Efficacy and safety assessments

Changes from baseline (randomization) in major glycemic parameters, i.e., HbA1c and FPG, were included as efficacy endpoints. The primary endpoint was HbA1c change at week 24. Percentages of patients reaching HbA1c <7.0% and of patients achieving therapeutic glycemic response, defined as HbA1c reduction >0.5% or HbA1c level <7.0%, were also evaluated. As exploratory efficacy endpoints, changes from baseline in body weight, urine albumin-creatinine ratio (UACR), urine glucose-creatinine ratio (UGCR), homeostasis model assessment of β-cell function (HOMA-β) and homeostasis model assessment of insulin resistance (HOMA-IR), fasting lipid profile, adiponectin, and leptin were included. Blood samples were collected after at least 8-hour of fasting and prior to taking the study drug on the day of the visit. For the calculation of UACR and UGCR, a spot random urine sample was collected. All biological samples (blood and urine samples) for efficacy parameters were sent to a central laboratory for analysis. For safety assessment, treatment-emergent adverse events (TEAEs) were collected. Particular interest was given to monitoring the occurrence of hypoglycemia, urinary tract infection (UTI), genital infection, polyuria, and pollakiuria. Complete blood count, serum chemistry, and pregnancy test (only for women of childbearing potential) were done at all visits. A 12-lead electrocardiogram was done once or twice (if washout was needed) before the run-in phase and repeated at week 24/last visit.

Statistical analysis

A sample size of 71 per group was calculated to provide 80% of power at one-sided significance level of 2.5% for the non-inferiority test on the primary endpoint, assuming the non-inferiority margin of 0.35%, the true mean difference of 0%, and the standard deviation of 0.74%. Considering a drop-out rate of 25%, a total of 190 patients were targeted to be randomized (95 per group). The non-inferiority margin was based on the margins suggested in the regulatory guidelines on the clinical trial of diabetes and those used in the clinical trials of other SGLT-2 inhibitors [15-19].

[Excerpts from a dataset]
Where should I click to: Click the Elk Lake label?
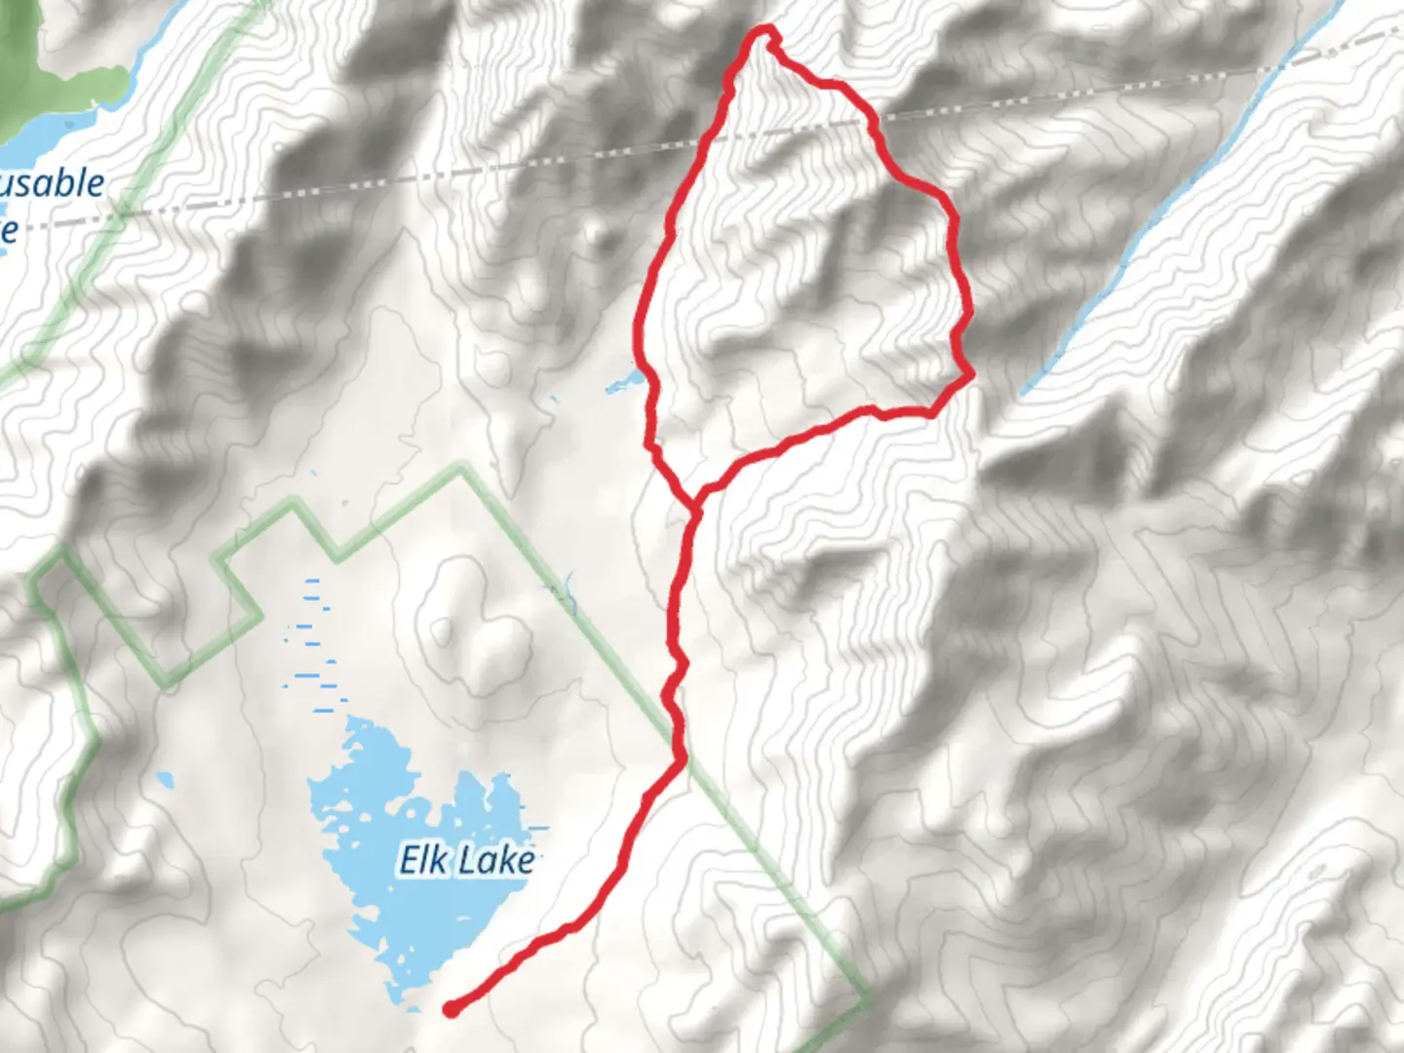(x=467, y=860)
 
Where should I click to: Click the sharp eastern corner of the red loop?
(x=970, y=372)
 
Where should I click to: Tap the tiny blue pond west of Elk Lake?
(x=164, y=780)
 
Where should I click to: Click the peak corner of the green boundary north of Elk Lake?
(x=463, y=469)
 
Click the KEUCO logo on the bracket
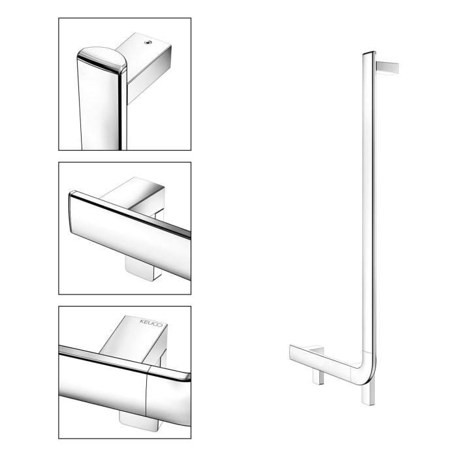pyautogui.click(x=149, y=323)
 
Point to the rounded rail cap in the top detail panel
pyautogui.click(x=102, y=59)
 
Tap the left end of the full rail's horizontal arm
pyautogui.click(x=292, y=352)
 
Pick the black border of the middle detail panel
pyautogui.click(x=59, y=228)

--

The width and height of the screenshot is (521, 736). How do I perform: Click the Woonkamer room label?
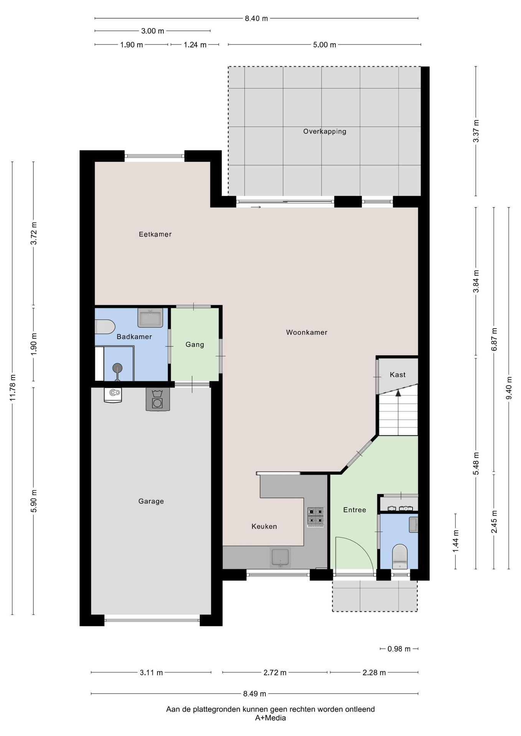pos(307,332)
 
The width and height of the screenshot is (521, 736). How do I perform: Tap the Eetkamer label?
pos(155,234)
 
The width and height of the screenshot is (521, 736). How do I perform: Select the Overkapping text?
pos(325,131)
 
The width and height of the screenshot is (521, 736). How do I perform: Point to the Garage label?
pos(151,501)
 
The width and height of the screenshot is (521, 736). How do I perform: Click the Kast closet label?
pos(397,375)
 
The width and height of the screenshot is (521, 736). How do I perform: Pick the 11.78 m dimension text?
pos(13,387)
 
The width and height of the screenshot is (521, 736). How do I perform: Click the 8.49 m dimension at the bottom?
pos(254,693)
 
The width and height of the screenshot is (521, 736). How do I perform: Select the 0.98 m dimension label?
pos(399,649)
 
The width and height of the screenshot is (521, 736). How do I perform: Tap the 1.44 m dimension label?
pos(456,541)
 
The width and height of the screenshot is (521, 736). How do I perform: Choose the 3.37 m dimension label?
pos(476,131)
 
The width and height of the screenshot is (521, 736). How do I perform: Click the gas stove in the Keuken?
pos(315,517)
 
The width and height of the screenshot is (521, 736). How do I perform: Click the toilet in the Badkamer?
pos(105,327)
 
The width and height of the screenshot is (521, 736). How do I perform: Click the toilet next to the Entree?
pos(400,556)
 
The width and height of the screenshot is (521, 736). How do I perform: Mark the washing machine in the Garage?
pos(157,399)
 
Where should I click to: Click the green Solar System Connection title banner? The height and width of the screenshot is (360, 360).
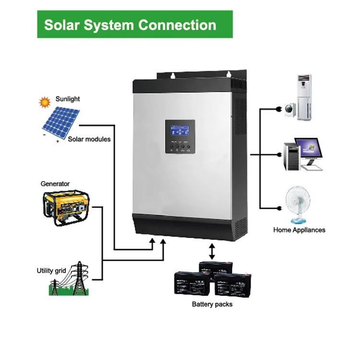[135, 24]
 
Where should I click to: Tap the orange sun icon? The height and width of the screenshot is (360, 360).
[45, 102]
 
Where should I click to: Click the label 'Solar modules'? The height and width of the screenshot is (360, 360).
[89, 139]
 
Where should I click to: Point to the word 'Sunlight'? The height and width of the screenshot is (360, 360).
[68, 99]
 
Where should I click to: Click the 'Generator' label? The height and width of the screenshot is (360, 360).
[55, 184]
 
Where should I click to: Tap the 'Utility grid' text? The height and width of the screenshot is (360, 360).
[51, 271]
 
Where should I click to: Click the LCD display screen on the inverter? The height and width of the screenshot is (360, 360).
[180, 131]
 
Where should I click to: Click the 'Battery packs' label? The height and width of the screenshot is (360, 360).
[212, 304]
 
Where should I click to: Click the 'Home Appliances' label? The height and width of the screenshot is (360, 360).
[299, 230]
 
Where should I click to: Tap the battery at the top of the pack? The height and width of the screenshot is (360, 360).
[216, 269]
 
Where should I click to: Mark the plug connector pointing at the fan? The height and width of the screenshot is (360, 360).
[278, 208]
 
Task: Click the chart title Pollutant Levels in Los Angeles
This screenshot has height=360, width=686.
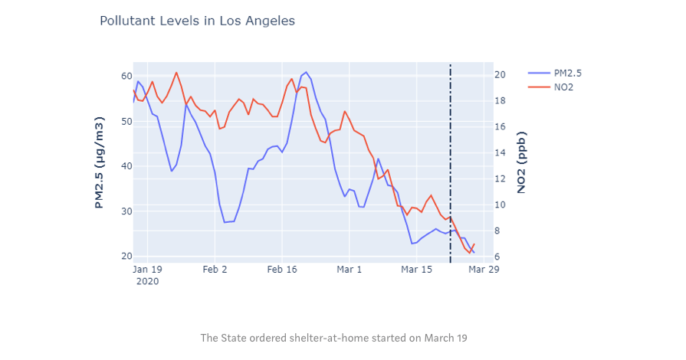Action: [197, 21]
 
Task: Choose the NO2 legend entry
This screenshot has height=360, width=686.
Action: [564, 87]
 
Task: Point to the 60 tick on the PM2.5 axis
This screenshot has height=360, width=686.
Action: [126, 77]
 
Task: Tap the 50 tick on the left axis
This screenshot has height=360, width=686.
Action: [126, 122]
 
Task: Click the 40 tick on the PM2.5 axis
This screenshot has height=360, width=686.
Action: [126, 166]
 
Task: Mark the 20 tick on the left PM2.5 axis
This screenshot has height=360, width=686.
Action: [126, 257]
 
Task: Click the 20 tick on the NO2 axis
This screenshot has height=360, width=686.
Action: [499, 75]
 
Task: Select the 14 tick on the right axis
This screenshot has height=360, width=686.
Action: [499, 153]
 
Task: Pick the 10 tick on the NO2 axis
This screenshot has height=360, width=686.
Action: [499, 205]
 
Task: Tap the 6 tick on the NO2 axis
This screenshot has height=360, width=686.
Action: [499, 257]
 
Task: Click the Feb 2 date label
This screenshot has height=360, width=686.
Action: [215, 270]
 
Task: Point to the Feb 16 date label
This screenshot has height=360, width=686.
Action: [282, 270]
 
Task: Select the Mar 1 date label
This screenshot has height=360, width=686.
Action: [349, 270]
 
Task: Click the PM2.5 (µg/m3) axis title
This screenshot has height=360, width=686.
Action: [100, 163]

# [STUDY QUESTIONS]
[A] Using the trial methods excerpt, answer each question briefly:
(i) What was the primary endpoint?
(ii) For at least how long were patients fasting when blood samples were collected?
(iii) What drop-out rate was assumed when setting the randomization target?
[B] Proceed with the trial methods excerpt from its last sentence, writing in the same style.
The data come from a separate source and are unrelated to the trial methods excerpt.

# [PER-TASK ANSWERS]
[A]
(i) HbA1c change at week 24
(ii) At least 8 hours
(iii) 25%

[B]
Changes from baseline in efficacy endpoints were compared between the groups using analysis of covariance (ANCOVA) with baseline values and randomization stratification factors as covariates. For HbA1c change at week 24, if the upper bound of the 95% confidence interval (CI) for least square mean difference (enavogliflozin–dapagliflozin) was less than the predefined margin of 0.35%, non-inferiority of enavogliflozin to dapagliflozin was to be declared. For changes in HbA1c and FPG, sensitivity and subgroup analyses were carried out to test robustness of the main findings. The sensitivity analyses were performed using a mixed effect model for repeated measures that used groups, visits, baseline values, randomization stratification factors, and interaction between the group and visit as fixed effects. Preplanned subgroup analyses included subgroups according to stratification factors and eGFR (<90 or ≥90 mL/min/1.73 m²) at screening. As ad hoc analyses, HbA1c and UACR changes in a subgroup of patients with moderately or severely increased albuminuria (baseline UACR ≥30 mg/g) were analyzed (n=18 in enavogliflozin group, n=22 in dapagliflozin group). To test between-group difference in the percentages of patients achieving the target HbA1c, the odds ratio and its 95% CI were calculated using logistic regression analysis with a randomization stratification factor as the covariate. Continuous variables were presented with descriptive statistics, and group difference was tested using a two-sample t-test or Wilcoxon’s rank sum test. Categorical variables were summarized with the frequency (%), and group difference was tested using the chi-square test or Fisher’s exact test. Definitions of analysis sets are presented in Supplementary Table 3. For efficacy endpoints analyzed with ANCOVA, changes from baseline are presented with adjusted mean change. Except for the non-inferiority test for the primary endpoint, all statistical tests were two-sided at a significance level of 5%. Statistical analyses were performed using the SAS version 9.4 (SAS Institute Inc., Cary, NC, USA). Adverse events were coded using MedDRA version 24.0 (MedDRA, Herndon, VA, USA).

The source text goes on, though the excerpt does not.